Betty Ford, who died on Friday at the age of 93, was first lady before I was born, so I knew her only as the namesake of the rehab clinic she co-founded in 1982. When I read the obituaries of Ford published in The Washington Post and the New York Times this weekend, I was surprised to discover that she was, according to the Post, "an activist first lady" who "provided the women’s movement with an impressive ally." According to the Times:
Mrs. Ford rarely hesitated to make public her views on touchy subjects. She held a White House news conference announcing her support of the Equal Rights Amendment; the mail response ran three to one against her. In 1975, appearing on “60 Minutes,” she said she “wouldn’t be surprised” if her daughter, Susan, had a premarital affair; the mail was four to one against her. Her husband jokingly told her later that the comment had cost him 20 million votes in the 1976 election, she said.
Unfortunately, the backlash against that 60 Minutes appearance caused her to quiet down on other issues dear to her. Though Ford was pro-choice, she did not say anything about the Republican platform which involved a constitutional ban on abortion.

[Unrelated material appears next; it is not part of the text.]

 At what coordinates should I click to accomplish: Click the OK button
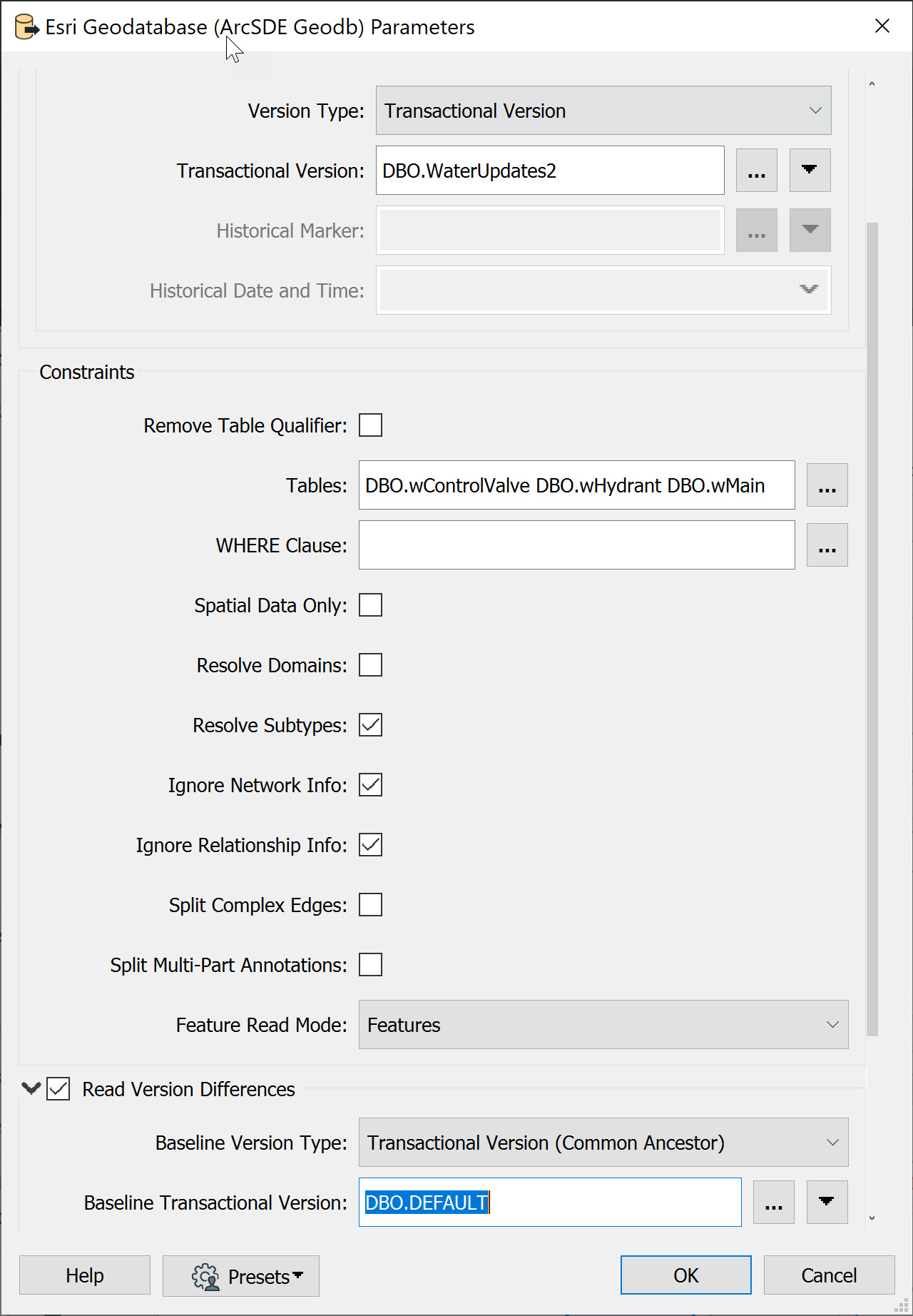tap(685, 1275)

It's depressing to see that more recent first ladies like Laura Bush and even Michelle Obama have felt they needed to rein in their true beliefs, as Betty Ford ultimately did. Recall Laura Bush's admission, after her husband left office, that she was both pro-choice and pro-gay marriage. The desire to remain neutral to the public is certainly understandable, considering the flack from certain Republicans that Michelle Obama has received for her attempts to cut down on childhood obesity, something that's superficially non-controversial. The hysterical, partisan nature of a lot of news coverage probably means that we'll never see an activist first lady again. But I have high hopes for what Michelle Obama has to say once her husband is out of office.